▸ Material supplied:
=======

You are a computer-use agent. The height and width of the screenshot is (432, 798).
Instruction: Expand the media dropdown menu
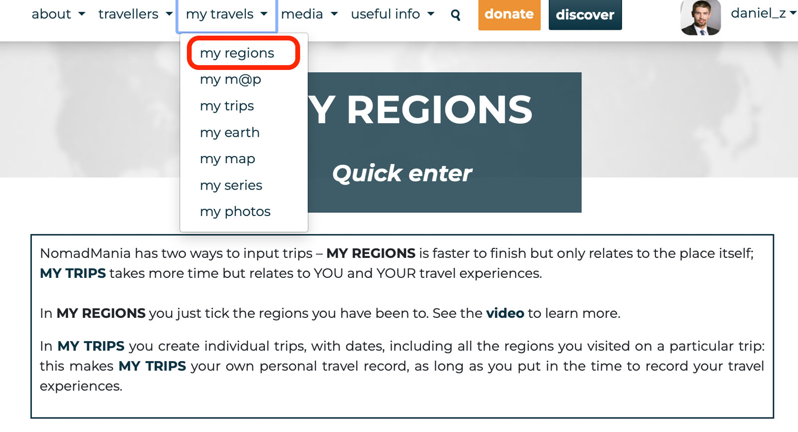click(x=309, y=14)

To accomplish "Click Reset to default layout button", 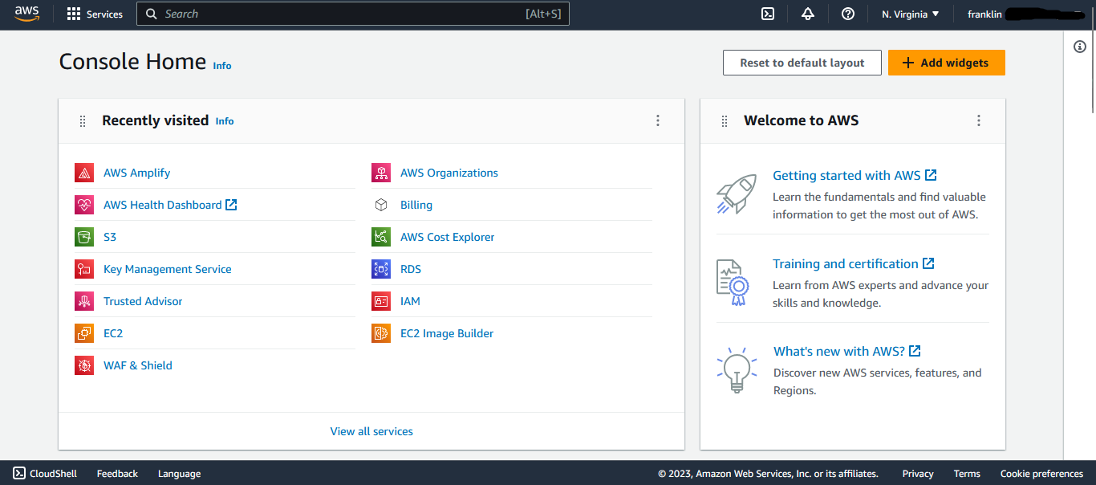I will point(802,63).
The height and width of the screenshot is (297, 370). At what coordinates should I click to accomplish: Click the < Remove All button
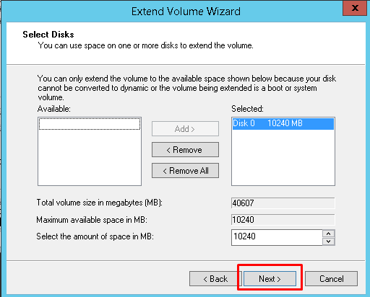[185, 171]
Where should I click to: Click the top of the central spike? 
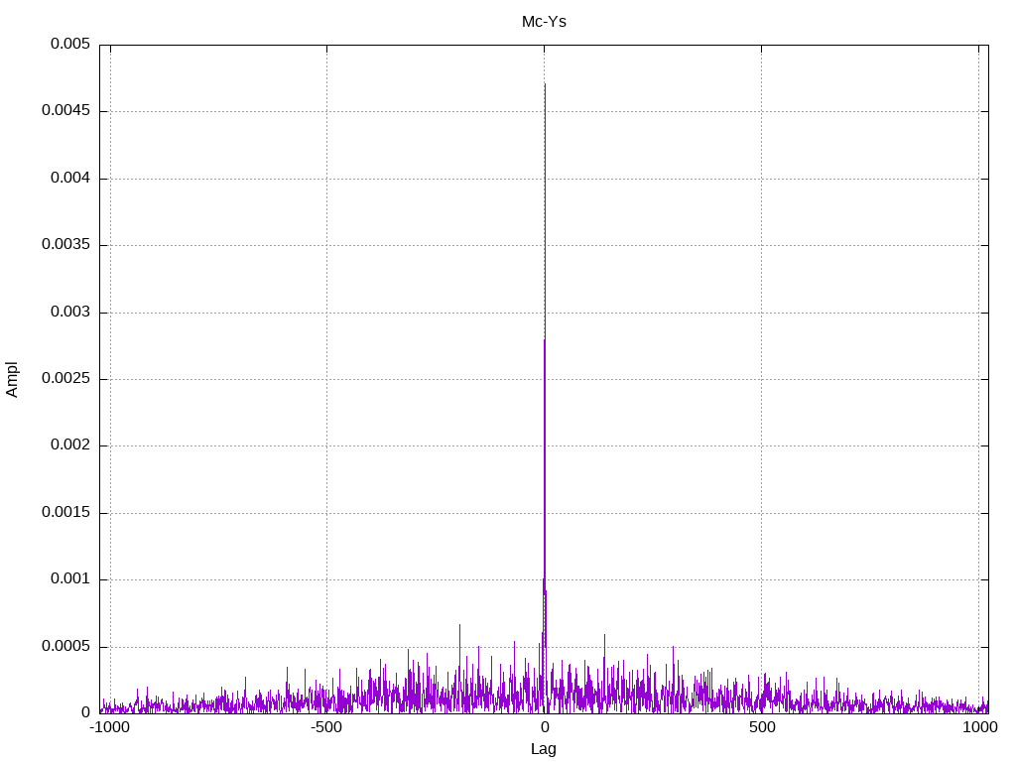pyautogui.click(x=545, y=85)
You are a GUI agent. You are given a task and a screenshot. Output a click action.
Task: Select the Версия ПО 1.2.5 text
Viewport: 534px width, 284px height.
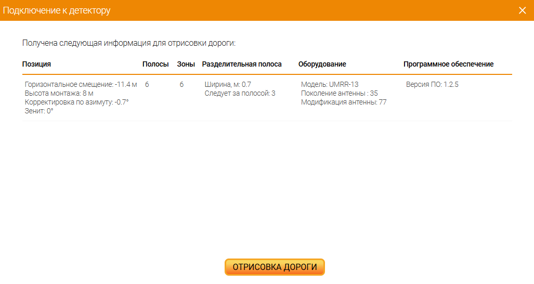click(x=432, y=84)
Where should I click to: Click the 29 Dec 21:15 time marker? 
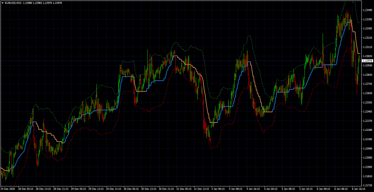(x=113, y=188)
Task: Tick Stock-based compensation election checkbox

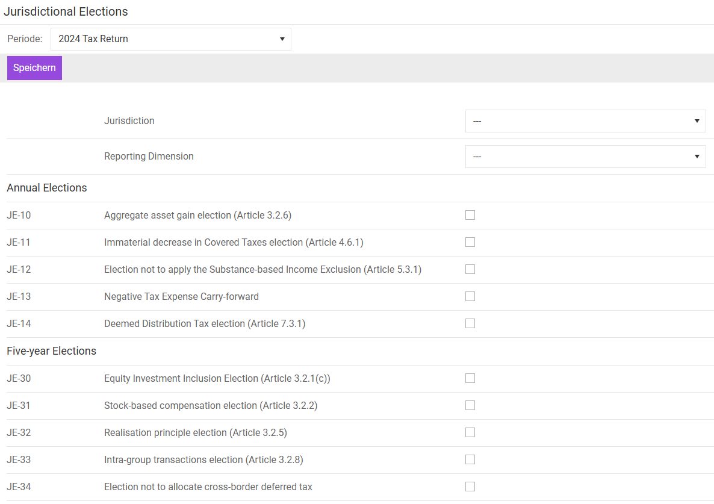Action: click(x=470, y=406)
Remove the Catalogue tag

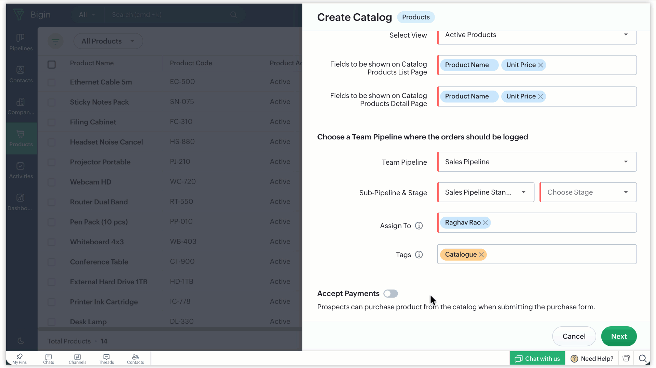pos(481,255)
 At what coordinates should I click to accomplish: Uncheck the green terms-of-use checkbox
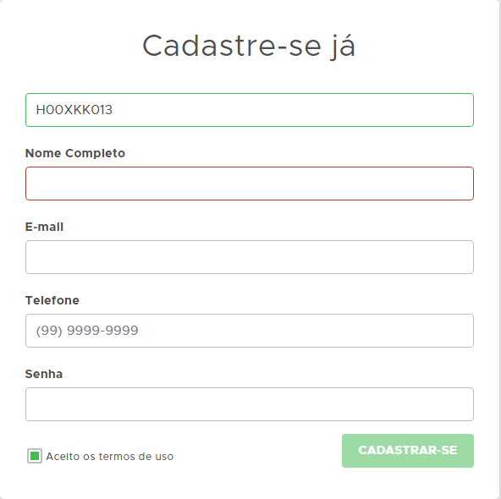click(35, 456)
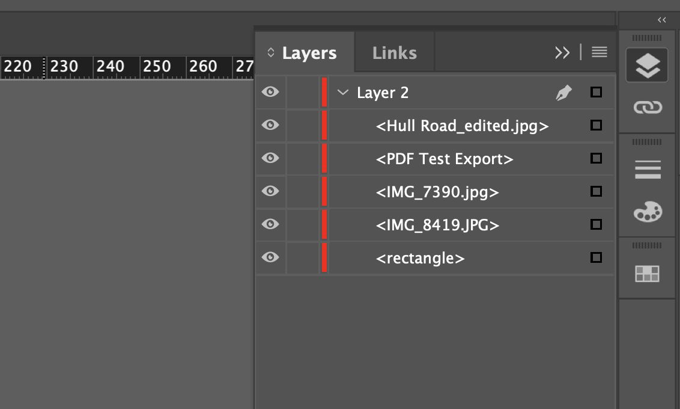
Task: Select the Layers panel icon
Action: point(646,64)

=======

▸ Goal of the exercise:
The lines from the one holding "Where should I click to: Click the top" through the end of the entries are to be transcribed exactly, both ends included, with the pictures left out.

▸ Answer to this problem:
Where should I click to: Click the top of the central spike? 
pyautogui.click(x=545, y=85)
You are a GUI agent. You are given a task and a screenshot. Output a click action.
Task: Select the Версия ПО 1.2.5 text
Viewport: 534px width, 284px height.
click(x=432, y=84)
Where should I click to: Click the 29 Dec 21:15 time marker? 
(x=113, y=188)
Task: Tick Stock-based compensation election checkbox

Action: click(x=470, y=406)
Remove the Catalogue tag

pos(481,255)
 At what coordinates should I click to accomplish: Uncheck the green terms-of-use checkbox
click(35, 456)
Task: Select the Layers panel icon
Action: point(646,64)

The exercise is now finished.